Page text:
• Mar 08, 2018

3 Ways to Gin Up Your Cotton Management

As a cotton farmer, some of your biggest purchasing decisions for the upcoming season have probably been made. You’ve selected the genetics that will best meet your yield goals and the fiber quality that best suits your market. Chances are you’ve also selected the proper traits to tackle your biggest weed and insect challenges.
In the CROPLAN® brand, for example, you may have chosen seed with the Bollgard II XtendFlex  cotton trait, which can be used with glyphosate, glufosinate and dicamba to provide both insect protection and weed control. Or the new Bollgard 3 XtendFlex cotton trait, which offers three modes of action against bollworm and other cotton pests.
But once you’ve planted your seed, how can you keep your cotton crop on track? Here are some tips to help your cotton be all that it can be in 2018.
1. Start seeds off right.
Yield and fiber quality potential are greatly influenced by genetics and the ability of your cotton crop to get off to a quick start. This makes proper seedbed preparation and seed treatments important. Base your planting sequence on soil temperature. If you use conventional tillage, your soil will warm more quickly than with a no-till system.
For early-season disease and pest protection, make sure you have the most appropriate seed treatment for what you are dealing with. For example, if you have a nematode problem, Acceleron® Elite is a good choice. If not, consider other seed treatments such as Acceleron® Basic or Acceleron® Standard. 
2. Know your fertility goals.

Description of the task: Resume the cotton management article after its final line, "2. Know your fertility goals."

Given entries:
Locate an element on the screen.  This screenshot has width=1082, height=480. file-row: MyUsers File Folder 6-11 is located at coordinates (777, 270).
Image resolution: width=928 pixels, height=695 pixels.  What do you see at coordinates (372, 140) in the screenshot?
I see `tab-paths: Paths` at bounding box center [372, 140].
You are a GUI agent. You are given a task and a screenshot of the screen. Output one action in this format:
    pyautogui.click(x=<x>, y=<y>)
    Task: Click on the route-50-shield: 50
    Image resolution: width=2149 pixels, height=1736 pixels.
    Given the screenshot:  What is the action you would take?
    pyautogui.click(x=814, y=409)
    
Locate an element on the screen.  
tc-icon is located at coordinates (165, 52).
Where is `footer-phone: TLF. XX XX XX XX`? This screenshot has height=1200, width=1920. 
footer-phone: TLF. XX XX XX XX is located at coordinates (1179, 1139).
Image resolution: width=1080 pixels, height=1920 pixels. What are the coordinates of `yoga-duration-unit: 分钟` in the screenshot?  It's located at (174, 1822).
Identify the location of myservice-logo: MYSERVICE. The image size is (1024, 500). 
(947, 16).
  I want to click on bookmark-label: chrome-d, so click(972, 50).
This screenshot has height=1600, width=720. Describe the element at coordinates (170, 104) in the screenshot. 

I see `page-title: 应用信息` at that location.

Answer box:
Start the season with a representative soil test and address any nutrient deficiencies, especially in boron, potassium, phosphorus and zinc. Nutrient deficiencies will result in smaller bolls and poor fruit retention. Talk with your agronomist about taking tissue samples at key growth stages to ensure nutrient availability throughout the season. Nitrogen is important, but you don’t want to apply too much. A split application usually works best, but if you need to apply all your nitrogen up front, include a stabilizer so it is available later in the season.
3. Scout at least every seven days.
Diligent scouting will keep you informed of any weed or insect threats in your fields. Make herbicide applications before weeds get taller than 4 inches. Palmer amaranth continues to be a huge problem in the South (and elsewhere), but dicamba has been shown to help control when used in accordance with all label and EPA-mandated application requirements.
Be on the lookout for thrips in the early part of the season, for leafhoppers and bollworms in-season, and for stinkbugs later in the year, applying an insecticide as needed.
Work with a trusted advisor to help you make the best choices for your cotton crop and keep on top of management to satisfy the needs of the market you’re selling to. Be sure to protect that yield potential by taking the necessary steps to make your cotton crop a success.